A voz da experiência está, muitas vezes, ligada à voz da razão. Minha sogra e tia, mesmo sem formação na área médica/saúde, desmistificaram os preconceitos que eu tinha contra o parto normal.

Decidi, no terceiro trimestre de gestação, “tentar” o parto normal.

Obviamente, eu não compreendia ainda toda a importância do parto, e não me preparei para ele. Sequer estudei. Fui muito ingênua acreditando que, ao “tentar” o parto normal, iria consegui-lo facilmente, em um país em que 55% dos nascimentos ocorrem por cesariana – chegando a ultrapassar 80% na rede particular.

Resultado: com 40 semanas e 02 dias, Dante veio ao mundo em uma (desne)cesárea, pesando 2.700 g.

Durante a cirurgia, medo e ansiedade. Quando ele foi retirado de mim, pude apenas tocar brevemente o seu pezinho, pois ele foi imediatamente levado para um berço aquecido, e eu fui abandonada em um leito no corredor do hospital, onde fiquei em “observação”. Ele, aquecido mecanicamente; eu, fria e anestesiada sobre uma maca.

O Sergio, meu esposo, foi retirado dali. Ficamos os três sozinhos, eu no corredor, o Dante no berçário, e o Sérgio lá fora. Sozinhos e separados. De onde eu estava, via a sala do berço aquecido: Dante chorou durante uma hora em que fiquei ali. Sim: eu fiquei 60 minutos vendo e ouvindo meu filho chorar, longe de mim.

Na verdade, chorávamos os dois: ele abandonado; eu, incapaz de ir até ele e cuidá-lo. De tudo que se passou, essa separação foi o que mais me marcou e doeu. Ainda dói.

Mas, no meio de toda a minha incapacidade, ali, eu percebi que a forma como o bebê vem ao mundo importa. Eu aprendi.

Doloroso e precioso aprendizado. A forma como o Dante nasceu impactou todo o rumo de minha vida: afetou meus futuros partos e a profissão que eu escolhi mais adiante. Eu ainda não sabia que viria a ser doula, mas, se optei por esse caminho, foi para proporcionar que outras mulheres e bebês não tivessem que passar pelo que nós passamos.

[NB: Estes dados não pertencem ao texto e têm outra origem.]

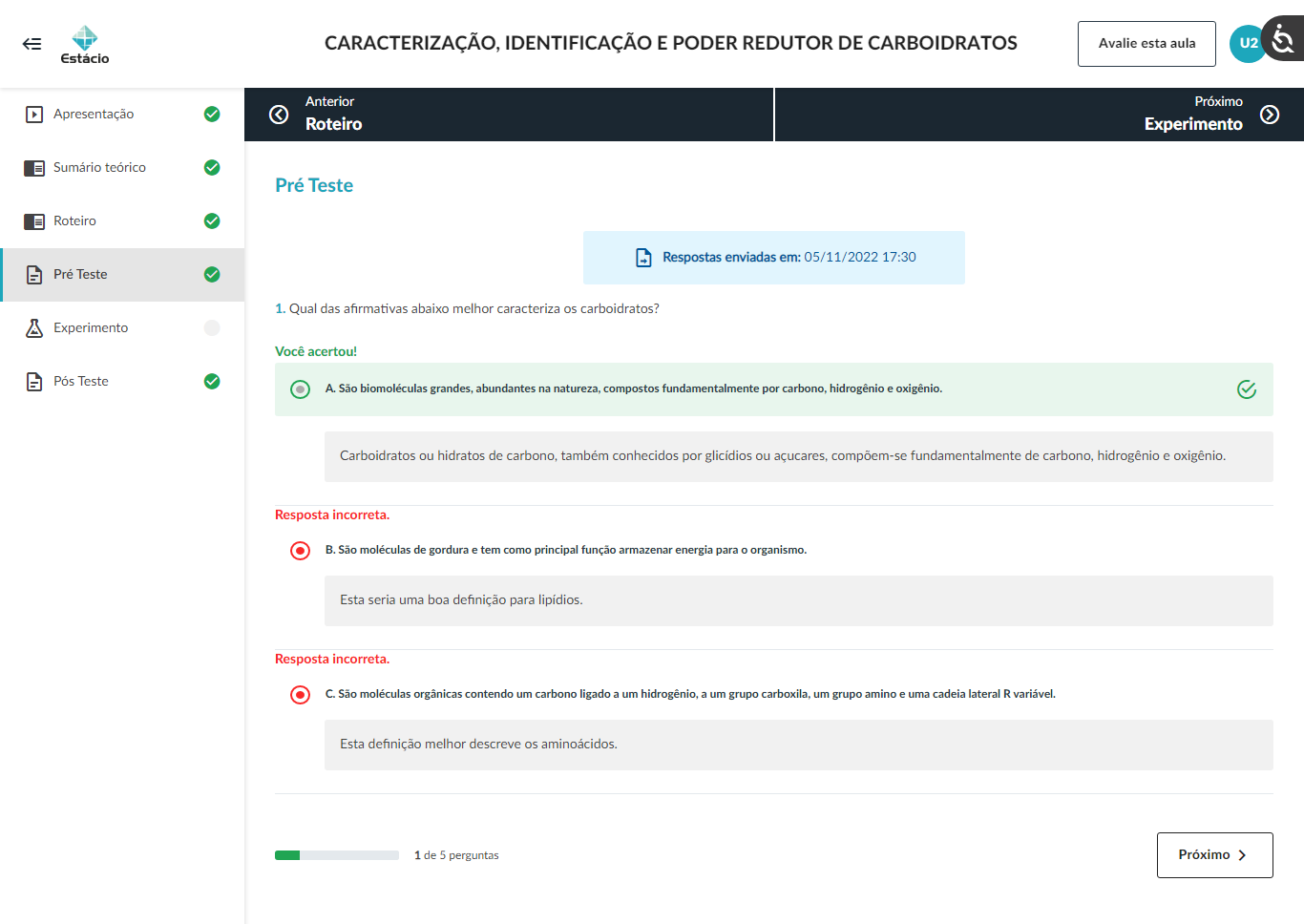Image resolution: width=1304 pixels, height=924 pixels.
Task: Click chevron on bottom Próximo button
Action: (1242, 855)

Foi assim que, de um jeito torto, encontrei os caminhos do nascimento com amor e dignidade, hoje chamado por muitos de parto humanizado, e que não é nada mais do que o jeito natural, planejado por Deus, para que as mães dêem à luz seus filhos.

 Enquanto eu curava em nós as feridas do nascimento do Dante por meio da amamentação e do colo, ia estudando – relatos, evidências científicas –, estudando e sonhando em fazer tudo diferente da próxima vez…

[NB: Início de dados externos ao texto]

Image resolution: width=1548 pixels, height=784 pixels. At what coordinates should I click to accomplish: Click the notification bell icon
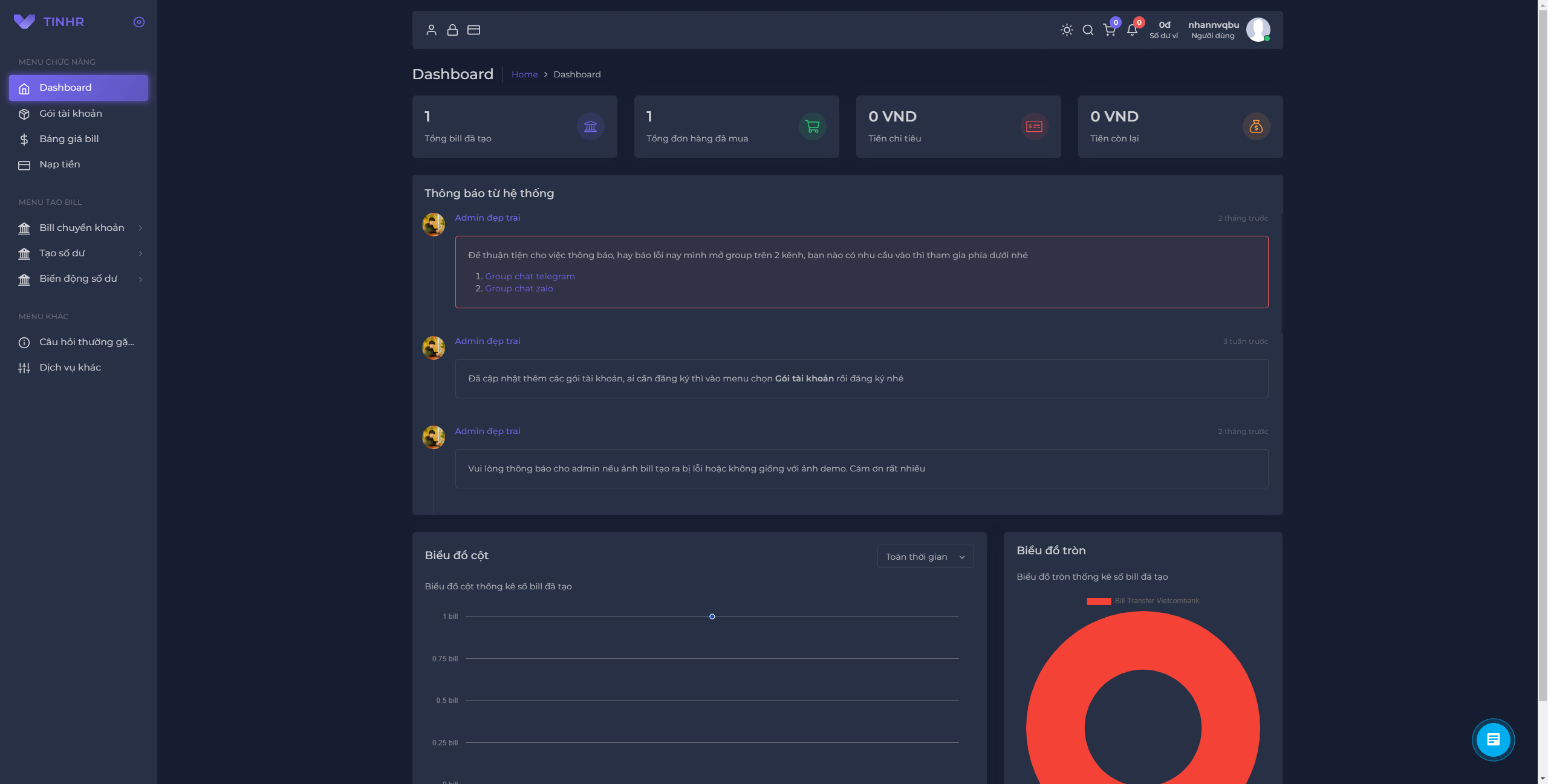click(1131, 30)
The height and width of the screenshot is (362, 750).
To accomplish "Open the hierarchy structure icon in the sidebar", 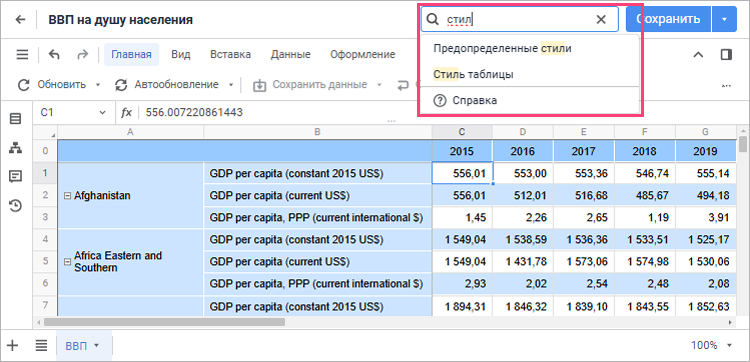I will (x=16, y=148).
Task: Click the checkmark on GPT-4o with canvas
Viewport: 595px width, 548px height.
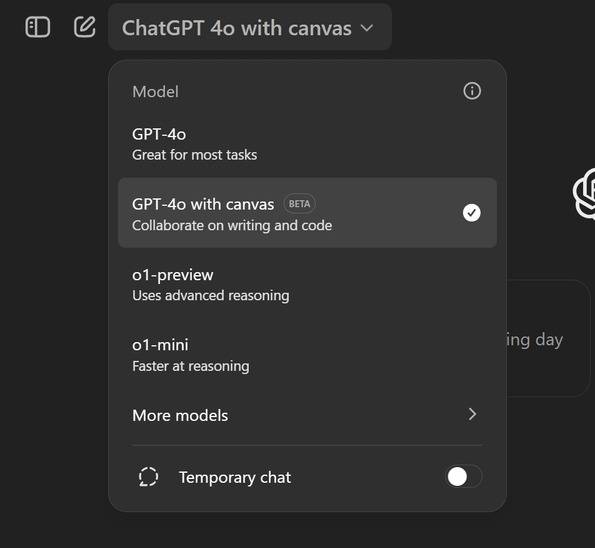Action: point(472,213)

2 comentários em “Nasce um filho, nasce uma mãe – uma forma dolorosa de aprender

  1. Oi, Bruna!! Nunca imaginei que você quisesse a cesariana no primeiro parto! Apesar dos pesares, Deus é bom! Que bom que seu barquinho voltou ao porto seguro e que te deu uma nova profissão e uma nova perspectiva do parto e da maternidade. Uma doula que tem consciência da maternidade e que a olha com olhar sobrenatural é uma dádiva para uma gestante! Que Deus abençoe seu trabalho e que você possa ser luz para todas aquelas a quem você atende!!! Um beijo!!!